Retype word for word the lines of the data below, from the first to the one bearing "Valtellina (1110, 593)", with that one included.
*** Given information ***
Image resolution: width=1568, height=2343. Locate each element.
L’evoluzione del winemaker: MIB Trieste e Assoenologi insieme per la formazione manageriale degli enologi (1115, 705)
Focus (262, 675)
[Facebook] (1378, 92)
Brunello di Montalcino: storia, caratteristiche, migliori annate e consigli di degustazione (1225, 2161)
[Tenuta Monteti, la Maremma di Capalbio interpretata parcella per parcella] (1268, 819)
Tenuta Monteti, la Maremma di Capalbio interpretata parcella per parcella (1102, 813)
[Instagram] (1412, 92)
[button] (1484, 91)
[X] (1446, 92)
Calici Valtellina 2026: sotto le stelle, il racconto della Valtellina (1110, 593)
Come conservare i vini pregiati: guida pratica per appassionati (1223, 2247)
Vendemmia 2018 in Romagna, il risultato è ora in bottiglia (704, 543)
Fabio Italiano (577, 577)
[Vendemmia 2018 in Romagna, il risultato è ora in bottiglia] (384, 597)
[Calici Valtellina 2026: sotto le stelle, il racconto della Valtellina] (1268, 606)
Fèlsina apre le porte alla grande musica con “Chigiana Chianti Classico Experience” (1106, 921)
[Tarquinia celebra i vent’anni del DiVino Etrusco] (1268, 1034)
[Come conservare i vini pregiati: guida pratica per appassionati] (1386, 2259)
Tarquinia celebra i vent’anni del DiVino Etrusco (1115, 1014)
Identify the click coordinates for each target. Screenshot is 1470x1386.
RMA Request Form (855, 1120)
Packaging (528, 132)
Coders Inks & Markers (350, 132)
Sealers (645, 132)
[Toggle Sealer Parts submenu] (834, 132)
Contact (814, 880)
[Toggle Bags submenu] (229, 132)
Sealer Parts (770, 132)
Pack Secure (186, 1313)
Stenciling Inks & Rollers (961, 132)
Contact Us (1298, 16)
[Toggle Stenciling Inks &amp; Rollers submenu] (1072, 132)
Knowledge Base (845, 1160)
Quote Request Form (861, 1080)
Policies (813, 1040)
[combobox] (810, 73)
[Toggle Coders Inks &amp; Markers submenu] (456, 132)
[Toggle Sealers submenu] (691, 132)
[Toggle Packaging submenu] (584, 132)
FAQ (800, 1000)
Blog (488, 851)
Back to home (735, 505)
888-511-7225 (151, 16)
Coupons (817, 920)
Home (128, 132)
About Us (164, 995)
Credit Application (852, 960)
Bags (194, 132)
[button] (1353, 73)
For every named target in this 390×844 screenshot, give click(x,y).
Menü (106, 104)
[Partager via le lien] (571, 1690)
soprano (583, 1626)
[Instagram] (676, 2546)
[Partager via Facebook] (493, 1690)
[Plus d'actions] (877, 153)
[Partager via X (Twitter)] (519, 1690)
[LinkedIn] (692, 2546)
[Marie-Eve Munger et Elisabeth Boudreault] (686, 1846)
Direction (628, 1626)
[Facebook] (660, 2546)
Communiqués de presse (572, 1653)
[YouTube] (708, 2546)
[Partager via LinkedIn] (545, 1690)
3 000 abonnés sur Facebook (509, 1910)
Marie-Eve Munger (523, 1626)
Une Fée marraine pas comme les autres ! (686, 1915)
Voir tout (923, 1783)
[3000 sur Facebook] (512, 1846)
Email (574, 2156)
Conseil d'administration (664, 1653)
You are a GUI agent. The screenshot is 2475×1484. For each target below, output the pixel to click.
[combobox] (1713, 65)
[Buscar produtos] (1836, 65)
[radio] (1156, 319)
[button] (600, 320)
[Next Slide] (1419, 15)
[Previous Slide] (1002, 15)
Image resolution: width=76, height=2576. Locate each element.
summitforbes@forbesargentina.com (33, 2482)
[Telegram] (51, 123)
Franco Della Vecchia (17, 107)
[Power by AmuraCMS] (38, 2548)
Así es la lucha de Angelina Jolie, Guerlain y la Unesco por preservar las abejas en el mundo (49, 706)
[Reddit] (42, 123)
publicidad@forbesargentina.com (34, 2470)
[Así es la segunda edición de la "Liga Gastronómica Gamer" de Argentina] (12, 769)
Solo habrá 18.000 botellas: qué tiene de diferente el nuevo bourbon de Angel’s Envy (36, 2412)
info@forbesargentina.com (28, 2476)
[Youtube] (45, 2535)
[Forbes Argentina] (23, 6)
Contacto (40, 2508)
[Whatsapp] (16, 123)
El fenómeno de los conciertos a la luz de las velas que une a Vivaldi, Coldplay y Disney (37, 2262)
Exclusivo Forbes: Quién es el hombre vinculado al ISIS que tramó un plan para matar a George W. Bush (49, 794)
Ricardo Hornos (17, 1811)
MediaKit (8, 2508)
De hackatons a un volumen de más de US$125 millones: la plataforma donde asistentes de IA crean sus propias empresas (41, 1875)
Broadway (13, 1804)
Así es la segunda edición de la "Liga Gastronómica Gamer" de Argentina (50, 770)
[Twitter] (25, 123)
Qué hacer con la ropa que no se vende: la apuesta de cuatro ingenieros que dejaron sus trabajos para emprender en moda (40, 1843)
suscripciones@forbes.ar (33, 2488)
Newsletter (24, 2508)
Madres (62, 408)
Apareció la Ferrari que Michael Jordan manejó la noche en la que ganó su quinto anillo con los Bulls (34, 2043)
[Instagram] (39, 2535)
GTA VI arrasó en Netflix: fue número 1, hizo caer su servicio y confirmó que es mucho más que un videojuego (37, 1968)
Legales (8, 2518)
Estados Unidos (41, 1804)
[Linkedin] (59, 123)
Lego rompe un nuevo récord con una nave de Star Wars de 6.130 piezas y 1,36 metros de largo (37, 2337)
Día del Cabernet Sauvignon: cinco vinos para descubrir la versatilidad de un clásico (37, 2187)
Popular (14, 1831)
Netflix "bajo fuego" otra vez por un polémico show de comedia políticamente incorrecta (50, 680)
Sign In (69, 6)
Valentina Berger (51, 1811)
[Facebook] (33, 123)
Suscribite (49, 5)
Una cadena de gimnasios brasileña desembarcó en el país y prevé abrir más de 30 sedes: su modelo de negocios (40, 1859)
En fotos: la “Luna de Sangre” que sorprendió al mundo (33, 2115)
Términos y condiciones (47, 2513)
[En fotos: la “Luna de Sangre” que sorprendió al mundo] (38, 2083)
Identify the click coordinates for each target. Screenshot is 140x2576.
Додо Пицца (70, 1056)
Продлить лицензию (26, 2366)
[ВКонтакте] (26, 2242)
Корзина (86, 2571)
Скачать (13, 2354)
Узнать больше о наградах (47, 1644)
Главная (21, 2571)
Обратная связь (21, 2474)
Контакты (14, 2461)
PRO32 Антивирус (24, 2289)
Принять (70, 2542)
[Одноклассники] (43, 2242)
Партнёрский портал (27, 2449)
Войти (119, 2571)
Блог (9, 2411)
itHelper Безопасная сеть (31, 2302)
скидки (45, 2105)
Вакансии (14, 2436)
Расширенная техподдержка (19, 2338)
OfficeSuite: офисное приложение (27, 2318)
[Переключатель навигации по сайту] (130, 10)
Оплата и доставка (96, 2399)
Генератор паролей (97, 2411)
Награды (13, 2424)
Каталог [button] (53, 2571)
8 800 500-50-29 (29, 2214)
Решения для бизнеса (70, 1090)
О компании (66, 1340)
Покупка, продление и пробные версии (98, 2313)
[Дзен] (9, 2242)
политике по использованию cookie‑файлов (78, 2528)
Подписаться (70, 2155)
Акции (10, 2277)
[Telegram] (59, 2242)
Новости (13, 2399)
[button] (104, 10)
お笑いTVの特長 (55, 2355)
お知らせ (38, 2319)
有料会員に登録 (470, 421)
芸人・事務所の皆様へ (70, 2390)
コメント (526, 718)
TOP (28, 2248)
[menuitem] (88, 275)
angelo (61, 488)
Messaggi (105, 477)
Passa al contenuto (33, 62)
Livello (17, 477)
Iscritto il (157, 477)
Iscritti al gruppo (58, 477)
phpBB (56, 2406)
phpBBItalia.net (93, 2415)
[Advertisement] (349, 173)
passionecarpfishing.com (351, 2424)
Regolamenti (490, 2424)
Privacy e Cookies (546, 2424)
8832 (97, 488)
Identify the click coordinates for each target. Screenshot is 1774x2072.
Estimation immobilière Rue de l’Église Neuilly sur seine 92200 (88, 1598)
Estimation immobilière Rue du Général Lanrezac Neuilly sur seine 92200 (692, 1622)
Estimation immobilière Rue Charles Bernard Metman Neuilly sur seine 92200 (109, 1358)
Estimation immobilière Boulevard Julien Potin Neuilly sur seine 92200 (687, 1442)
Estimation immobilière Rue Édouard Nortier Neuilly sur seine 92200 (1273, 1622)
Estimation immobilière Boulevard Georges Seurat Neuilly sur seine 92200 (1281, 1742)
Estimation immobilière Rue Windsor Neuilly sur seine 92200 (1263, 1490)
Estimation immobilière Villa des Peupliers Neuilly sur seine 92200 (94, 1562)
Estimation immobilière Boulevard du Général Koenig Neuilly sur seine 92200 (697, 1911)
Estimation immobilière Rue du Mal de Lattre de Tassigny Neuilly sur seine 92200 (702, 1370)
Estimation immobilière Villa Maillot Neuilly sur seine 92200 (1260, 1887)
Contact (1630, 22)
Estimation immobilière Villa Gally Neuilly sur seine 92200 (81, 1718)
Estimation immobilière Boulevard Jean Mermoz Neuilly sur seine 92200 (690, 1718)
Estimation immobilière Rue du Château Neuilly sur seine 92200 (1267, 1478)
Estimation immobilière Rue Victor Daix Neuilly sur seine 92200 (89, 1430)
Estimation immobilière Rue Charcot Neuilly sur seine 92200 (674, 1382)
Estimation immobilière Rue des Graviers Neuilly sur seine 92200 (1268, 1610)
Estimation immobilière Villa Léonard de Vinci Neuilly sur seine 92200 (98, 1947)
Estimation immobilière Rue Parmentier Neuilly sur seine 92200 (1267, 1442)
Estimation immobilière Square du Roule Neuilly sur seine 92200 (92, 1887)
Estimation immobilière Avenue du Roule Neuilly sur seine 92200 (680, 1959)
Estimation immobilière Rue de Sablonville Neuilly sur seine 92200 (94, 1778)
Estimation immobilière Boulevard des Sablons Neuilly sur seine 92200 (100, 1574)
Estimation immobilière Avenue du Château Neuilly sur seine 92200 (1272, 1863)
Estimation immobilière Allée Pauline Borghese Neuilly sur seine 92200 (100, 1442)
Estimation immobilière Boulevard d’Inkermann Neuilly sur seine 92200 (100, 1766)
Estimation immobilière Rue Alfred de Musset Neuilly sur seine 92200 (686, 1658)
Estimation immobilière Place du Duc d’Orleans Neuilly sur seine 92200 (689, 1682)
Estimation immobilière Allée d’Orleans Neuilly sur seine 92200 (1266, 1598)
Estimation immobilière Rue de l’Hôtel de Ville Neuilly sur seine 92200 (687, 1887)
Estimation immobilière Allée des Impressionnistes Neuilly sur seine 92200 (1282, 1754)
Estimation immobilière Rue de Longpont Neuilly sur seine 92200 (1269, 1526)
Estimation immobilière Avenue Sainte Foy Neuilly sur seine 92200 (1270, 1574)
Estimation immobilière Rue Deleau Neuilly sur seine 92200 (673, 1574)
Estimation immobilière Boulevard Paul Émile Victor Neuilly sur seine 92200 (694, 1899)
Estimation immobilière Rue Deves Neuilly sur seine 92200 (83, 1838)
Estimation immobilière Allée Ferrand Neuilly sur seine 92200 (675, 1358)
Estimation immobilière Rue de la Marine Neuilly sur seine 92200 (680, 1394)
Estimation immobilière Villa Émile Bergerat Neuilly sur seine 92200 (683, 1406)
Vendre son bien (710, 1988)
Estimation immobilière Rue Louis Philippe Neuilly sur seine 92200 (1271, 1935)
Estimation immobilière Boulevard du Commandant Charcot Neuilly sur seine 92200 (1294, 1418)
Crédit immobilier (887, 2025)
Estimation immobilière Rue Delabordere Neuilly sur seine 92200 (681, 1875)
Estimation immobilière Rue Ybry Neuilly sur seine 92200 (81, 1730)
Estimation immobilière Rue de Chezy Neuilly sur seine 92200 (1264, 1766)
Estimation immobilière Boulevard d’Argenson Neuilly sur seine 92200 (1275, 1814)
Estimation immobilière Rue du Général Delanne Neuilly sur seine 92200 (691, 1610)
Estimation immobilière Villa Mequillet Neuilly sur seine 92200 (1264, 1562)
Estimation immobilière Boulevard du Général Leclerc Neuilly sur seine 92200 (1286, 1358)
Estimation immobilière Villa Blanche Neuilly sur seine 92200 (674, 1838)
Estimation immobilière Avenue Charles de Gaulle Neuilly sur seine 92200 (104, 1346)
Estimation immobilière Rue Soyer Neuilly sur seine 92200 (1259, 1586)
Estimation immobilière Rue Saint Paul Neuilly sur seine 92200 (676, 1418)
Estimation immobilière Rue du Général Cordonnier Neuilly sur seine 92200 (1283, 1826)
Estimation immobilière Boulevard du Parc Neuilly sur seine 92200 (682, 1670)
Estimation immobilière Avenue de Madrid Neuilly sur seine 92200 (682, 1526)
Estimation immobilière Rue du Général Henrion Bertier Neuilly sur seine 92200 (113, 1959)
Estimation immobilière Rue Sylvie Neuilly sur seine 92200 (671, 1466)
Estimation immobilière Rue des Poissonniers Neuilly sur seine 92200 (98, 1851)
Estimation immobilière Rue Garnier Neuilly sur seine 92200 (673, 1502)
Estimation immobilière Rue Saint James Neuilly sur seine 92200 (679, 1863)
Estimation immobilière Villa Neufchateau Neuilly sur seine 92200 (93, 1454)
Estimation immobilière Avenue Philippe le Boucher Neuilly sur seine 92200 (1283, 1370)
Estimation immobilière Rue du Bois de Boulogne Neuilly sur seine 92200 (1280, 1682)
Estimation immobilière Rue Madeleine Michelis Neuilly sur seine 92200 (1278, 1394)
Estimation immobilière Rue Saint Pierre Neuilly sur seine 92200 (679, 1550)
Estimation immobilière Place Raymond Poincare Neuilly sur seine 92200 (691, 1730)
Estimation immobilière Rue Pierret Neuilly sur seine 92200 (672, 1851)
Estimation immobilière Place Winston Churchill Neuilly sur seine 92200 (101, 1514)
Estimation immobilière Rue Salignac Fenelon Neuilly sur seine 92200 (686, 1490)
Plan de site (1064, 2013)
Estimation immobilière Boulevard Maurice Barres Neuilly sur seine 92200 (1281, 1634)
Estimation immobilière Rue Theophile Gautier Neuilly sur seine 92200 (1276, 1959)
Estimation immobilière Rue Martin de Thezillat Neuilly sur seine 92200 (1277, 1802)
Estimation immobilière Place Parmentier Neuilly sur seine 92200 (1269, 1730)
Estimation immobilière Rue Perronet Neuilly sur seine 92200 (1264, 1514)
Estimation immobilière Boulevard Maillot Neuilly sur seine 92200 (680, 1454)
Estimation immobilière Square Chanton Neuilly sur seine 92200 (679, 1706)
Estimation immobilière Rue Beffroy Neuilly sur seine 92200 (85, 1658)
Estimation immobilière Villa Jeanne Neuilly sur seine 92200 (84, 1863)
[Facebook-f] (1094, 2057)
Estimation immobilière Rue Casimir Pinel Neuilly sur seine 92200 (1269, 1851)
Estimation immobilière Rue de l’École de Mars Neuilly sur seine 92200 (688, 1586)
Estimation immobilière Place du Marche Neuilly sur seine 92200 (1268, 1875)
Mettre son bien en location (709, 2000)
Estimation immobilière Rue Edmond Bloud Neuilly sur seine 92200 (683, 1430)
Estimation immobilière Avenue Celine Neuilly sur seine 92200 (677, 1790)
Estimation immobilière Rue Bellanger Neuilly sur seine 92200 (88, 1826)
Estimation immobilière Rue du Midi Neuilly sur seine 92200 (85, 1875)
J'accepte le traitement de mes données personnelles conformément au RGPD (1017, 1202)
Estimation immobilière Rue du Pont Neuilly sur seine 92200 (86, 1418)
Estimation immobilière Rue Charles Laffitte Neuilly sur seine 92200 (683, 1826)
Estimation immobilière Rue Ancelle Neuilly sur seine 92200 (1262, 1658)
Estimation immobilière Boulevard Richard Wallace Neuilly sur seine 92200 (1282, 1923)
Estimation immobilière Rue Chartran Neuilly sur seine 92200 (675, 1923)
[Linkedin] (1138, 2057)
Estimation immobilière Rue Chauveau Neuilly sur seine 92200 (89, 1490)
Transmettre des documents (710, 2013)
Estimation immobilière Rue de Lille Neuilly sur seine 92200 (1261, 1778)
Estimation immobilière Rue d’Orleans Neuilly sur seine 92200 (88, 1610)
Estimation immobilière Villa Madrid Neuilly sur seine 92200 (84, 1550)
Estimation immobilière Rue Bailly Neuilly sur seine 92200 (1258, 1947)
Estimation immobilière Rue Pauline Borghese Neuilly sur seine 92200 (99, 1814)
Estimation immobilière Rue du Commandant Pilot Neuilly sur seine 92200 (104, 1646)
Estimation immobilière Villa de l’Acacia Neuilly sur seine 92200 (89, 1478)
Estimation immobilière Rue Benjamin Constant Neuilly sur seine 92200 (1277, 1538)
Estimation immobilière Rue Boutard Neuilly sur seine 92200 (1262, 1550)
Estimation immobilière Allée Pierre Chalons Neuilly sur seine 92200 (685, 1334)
***
■ Solution for this problem ■
Image resolution: width=1568, height=2343. Locate each element.
L’evoluzione del winemaker: MIB Trieste e Assoenologi insieme per la formazione manageriale degli enologi (1115, 705)
Focus (262, 675)
[Facebook] (1378, 92)
Brunello di Montalcino: storia, caratteristiche, migliori annate e consigli di degustazione (1225, 2161)
[Tenuta Monteti, la Maremma di Capalbio interpretata parcella per parcella] (1268, 819)
Tenuta Monteti, la Maremma di Capalbio interpretata parcella per parcella (1102, 813)
[Instagram] (1412, 92)
[button] (1484, 91)
[X] (1446, 92)
Calici Valtellina 2026: sotto le stelle, il racconto della Valtellina (1110, 593)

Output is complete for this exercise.